---------- Supplied material ----------
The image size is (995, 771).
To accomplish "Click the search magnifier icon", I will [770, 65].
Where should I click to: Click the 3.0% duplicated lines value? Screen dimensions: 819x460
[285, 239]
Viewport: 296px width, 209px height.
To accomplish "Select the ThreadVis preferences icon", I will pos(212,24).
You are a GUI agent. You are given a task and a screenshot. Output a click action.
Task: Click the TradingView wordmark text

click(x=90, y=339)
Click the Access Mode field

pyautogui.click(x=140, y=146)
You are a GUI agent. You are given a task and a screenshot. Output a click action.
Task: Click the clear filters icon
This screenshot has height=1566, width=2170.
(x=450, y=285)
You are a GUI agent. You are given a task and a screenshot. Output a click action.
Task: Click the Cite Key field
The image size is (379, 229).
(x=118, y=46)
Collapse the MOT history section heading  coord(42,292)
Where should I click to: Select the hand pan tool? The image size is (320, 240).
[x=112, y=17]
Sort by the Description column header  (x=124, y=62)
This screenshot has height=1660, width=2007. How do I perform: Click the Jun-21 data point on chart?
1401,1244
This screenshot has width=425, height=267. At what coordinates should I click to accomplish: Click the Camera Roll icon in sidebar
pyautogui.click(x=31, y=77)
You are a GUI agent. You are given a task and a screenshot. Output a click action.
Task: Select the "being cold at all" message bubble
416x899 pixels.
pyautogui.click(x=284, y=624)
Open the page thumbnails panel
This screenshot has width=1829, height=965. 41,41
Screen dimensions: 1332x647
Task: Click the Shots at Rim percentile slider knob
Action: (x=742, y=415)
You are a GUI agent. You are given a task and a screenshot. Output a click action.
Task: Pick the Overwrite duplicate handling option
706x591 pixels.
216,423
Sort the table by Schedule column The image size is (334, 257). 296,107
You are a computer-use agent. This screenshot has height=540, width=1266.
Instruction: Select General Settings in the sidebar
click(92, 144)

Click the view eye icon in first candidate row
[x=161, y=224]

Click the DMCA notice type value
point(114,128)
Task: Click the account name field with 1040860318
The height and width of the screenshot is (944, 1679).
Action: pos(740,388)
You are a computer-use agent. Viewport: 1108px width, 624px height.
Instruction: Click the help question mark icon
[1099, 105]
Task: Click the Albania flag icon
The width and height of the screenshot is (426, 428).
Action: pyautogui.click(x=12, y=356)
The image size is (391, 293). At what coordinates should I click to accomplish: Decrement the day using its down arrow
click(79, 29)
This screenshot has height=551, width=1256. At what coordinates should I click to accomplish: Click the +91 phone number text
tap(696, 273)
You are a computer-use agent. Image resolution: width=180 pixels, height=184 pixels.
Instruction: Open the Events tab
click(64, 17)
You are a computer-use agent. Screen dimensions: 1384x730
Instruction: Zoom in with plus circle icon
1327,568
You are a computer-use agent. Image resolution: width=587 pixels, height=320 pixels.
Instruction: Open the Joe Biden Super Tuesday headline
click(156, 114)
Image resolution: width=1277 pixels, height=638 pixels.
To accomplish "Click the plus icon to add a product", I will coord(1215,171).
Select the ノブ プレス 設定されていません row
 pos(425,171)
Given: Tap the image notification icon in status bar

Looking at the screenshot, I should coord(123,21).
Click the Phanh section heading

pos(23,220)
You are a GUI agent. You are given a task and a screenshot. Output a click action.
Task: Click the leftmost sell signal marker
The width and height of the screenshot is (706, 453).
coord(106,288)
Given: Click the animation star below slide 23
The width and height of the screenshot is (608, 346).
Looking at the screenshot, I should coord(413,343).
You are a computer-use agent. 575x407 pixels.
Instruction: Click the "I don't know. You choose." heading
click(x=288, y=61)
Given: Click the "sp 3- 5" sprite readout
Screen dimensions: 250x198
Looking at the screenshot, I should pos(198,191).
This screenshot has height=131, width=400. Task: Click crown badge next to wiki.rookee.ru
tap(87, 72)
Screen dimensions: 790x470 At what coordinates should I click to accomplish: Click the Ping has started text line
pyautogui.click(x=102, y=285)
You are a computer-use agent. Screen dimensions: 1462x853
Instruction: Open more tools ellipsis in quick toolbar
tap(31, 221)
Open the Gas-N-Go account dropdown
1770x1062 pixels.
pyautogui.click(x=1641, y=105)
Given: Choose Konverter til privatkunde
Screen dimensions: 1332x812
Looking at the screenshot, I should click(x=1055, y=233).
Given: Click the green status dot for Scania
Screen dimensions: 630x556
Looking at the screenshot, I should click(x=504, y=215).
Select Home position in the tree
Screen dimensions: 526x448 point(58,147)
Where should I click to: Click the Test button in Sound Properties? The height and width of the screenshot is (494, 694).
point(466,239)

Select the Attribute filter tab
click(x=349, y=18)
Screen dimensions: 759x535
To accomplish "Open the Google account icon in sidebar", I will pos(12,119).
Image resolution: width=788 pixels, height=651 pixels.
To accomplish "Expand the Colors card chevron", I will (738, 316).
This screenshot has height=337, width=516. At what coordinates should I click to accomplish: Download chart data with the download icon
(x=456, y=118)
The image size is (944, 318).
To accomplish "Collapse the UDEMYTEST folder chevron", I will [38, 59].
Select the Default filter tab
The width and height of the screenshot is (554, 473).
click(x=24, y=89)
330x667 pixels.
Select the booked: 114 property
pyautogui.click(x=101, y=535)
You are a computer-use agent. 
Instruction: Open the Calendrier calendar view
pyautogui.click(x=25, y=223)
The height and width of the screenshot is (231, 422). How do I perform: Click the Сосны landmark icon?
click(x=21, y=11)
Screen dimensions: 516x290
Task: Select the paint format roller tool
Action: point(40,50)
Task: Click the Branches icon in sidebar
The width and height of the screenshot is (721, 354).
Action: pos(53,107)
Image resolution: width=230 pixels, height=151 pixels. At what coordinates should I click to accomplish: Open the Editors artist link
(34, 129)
----------
- [Task requirements] Reproduce word for word the rows from the start through the line that contains "pyautogui.click(x=284, y=624)", including that line.

- [Answer to the exercise]
The image size is (995, 771).
To accomplish "Click the search magnifier icon", I will [770, 65].
Where should I click to: Click the 3.0% duplicated lines value? Screen dimensions: 819x460
[285, 239]
Viewport: 296px width, 209px height.
To accomplish "Select the ThreadVis preferences icon", I will pos(212,24).
You are a GUI agent. You are given a task and a screenshot. Output a click action.
Task: Click the TradingView wordmark text

click(x=90, y=339)
Click the Access Mode field

pyautogui.click(x=140, y=146)
You are a GUI agent. You are given a task and a screenshot. Output a click action.
Task: Click the clear filters icon
This screenshot has height=1566, width=2170.
(x=450, y=285)
You are a GUI agent. You are given a task and a screenshot. Output a click action.
Task: Click the Cite Key field
The image size is (379, 229).
(x=118, y=46)
Collapse the MOT history section heading  coord(42,292)
Where should I click to: Select the hand pan tool? The image size is (320, 240).
[x=112, y=17]
Sort by the Description column header  (x=124, y=62)
This screenshot has height=1660, width=2007. How do I perform: Click the Jun-21 data point on chart?
1401,1244
This screenshot has width=425, height=267. At what coordinates should I click to accomplish: Click the Camera Roll icon in sidebar
pyautogui.click(x=31, y=77)
You are a GUI agent. You are given a task and a screenshot. Output a click action.
Task: Select the "being cold at all" message bubble
416x899 pixels.
pyautogui.click(x=284, y=624)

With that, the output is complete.